Klassische Rollenverteilung
Die Stunde der Wahrheit kam im Sommerschlussverkauf. Ich hatte schon 290 Euro ausgegeben und ahnte, das sei zu viel für unser Kleiderbudget. Wie viel zu viel? Keine Ahnung. Doch als mich diese unglaublich roten, unglaublich schönen Schuhe eroberten, stellte ich fest: So kann es nicht weitergehen. Denn statt sie anzuprobieren, wählte ich die Nummer meines Mannes und hörte mich ins Telefon fragen: "Schatz, sind für mich noch Schuhe für 80 Euro drin?" Dieser Satz öffnete mir die Augen. Wie kann es sein, dass ich als selbstbewusste, berufstätige Frau mit Hochschulabschluss meinen Mann um Erlaubnis frage, ob ich die Schuhe meines Lebens kaufen kann?
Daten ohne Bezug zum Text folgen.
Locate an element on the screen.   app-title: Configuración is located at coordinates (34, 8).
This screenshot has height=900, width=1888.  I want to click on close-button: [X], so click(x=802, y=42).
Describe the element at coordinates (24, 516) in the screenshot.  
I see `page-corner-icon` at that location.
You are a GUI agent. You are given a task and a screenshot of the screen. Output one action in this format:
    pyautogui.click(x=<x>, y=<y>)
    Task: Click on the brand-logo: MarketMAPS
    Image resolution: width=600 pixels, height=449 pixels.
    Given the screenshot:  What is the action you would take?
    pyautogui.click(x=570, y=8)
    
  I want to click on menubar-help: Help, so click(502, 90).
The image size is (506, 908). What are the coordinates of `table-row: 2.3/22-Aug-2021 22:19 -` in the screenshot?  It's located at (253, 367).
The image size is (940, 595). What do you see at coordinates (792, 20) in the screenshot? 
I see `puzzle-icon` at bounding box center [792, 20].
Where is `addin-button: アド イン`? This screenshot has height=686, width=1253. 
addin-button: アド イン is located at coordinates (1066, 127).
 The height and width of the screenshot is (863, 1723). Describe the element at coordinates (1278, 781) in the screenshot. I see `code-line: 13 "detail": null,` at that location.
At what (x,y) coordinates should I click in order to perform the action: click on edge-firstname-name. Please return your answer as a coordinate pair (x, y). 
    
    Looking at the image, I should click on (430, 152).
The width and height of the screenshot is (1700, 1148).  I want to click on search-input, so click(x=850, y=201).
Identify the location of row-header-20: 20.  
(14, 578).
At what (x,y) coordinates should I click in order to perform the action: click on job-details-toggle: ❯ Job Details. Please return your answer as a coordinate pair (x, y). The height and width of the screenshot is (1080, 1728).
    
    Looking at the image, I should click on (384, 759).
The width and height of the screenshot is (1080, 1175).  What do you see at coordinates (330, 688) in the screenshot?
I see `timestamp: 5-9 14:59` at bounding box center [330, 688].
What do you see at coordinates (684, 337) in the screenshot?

Seit unser Sohn Laurin auf der Welt ist, habe ich keine Ahnung mehr vom Geld. Ich weiß nicht mal, wie viel mein Mann verdient, geschweige denn, wie hoch er lebensversichert ist, auf welcher Bank der Aktienfond von Laurin liegt oder wo die PINs für unser Konto sind. Ohne Witz. Überweisungen macht mein Mann, und wenn ich Geld brauche, gehe ich zum Automaten. Und, ehrlich gesagt: Bislang war ich froh, den ganzen Finanzkram auf ihn abwälzen zu können.
Ich glaube, angefangen hat alles damit, dass wir seit der Geburt von Laurin ein gemeinsames Konto haben. Weil wir in dieser Zeit auch noch eine Wohnung kauften und umgezogen sind, hatte ich keine Zeit mehr, mich mit Kontoauszügen zu beschäftigen. Ich war beim Einkaufen einfach so sparsam wie möglich. Irgendwie ging das gut, ohne dass ich einen Überblick hatte. Vielleicht muss man dazu noch sagen, dass mein Mann zu der Sorte Mensch gehört, die Bankangebote lesen, bevor sie sie ins Altpapier werfen. Er ist einer, der sich eine Excel-Tabelle anlegt, um für seine kleine Familie einen "Business-Plan" zu erstellen, der ihm sagt, dass wir in elf Jahren in die Miesen rutschen, wenn unser Jahresbudget die und die Summe übersteigt.
Ein Konto für alle Fälle
Mich dagegen überfordert seine Excel-Tabelle. Ich will nur wissen: Wie viel ist da, wie viel kann ich ausgeben. Meinen Mann macht das wahnsinnig. Ich glaube, er war froh, als ich ihm das Finanzfeld kampflos überließ. Zumal es, solange ich in der Elternzeit nichts verdiente, sowieso "sein" Geld war, das ich ausgab.
Bis die roten Schuhe kamen. Zu diesem Zeitpunkt arbeitete ich bereits seit ein paar Monaten wieder Teilzeit. Auf der Heimfahrt von der Stadt - ohne rote Schuhe - ärgerte ich mich. Dass ich kein "eigenes Geld" mehr hatte (mein Gehalt ging mit Steuerklasse fünf fast ganz für die Kinderbetreuung drauf), dass ich das Heft so aus der Hand gegeben hatte und dass ich gänzlich ahnungslos dastünde, wenn meinem Mann etwas zustoßen würde. Ich beschloss, das zu ändern.
Doch das war gar nicht so leicht. Überzeugen Sie mal einen Mann mit Faible für Excel-Tabellen, dass es sinnvoll ist, seiner Frau seine Kalkulation zu erklären. Wir stritten, wir rangen, wir konnten einander nicht verstehen. Eines Abends, er war nicht zu Hause, schlich ich mich an seine Unterlagen und kam mir vor wie eine Schnüfflerin. Bis zwei Uhr morgens suchte ich sämtliche Zahlen, Buchungen und Zugangscodes zusammen und erstellte meinen eigenen Plan. Ich kam auf das gleiche Ergebnis - nur, dass ich es diesmal verstand. Und am nächsten Tag richtete ich zwei neue Konten ein: ein Haushaltskonto, auf das jeder anteilig einzahlt und von dem alle gemeinsamen Ausgaben, also auch die Kinderbetreuung, bestritten werden, und ein eigenes für mich. Mein Mann findet das umständlich, kann nach einigen Diskussionen aber damit leben.
Und ich fühle mich seitdem wie ein neuer Mensch. Was die erste Geldbewegung auf meinem neuen Konto war? Die roten Schuhe. Zum Glück waren sie noch da.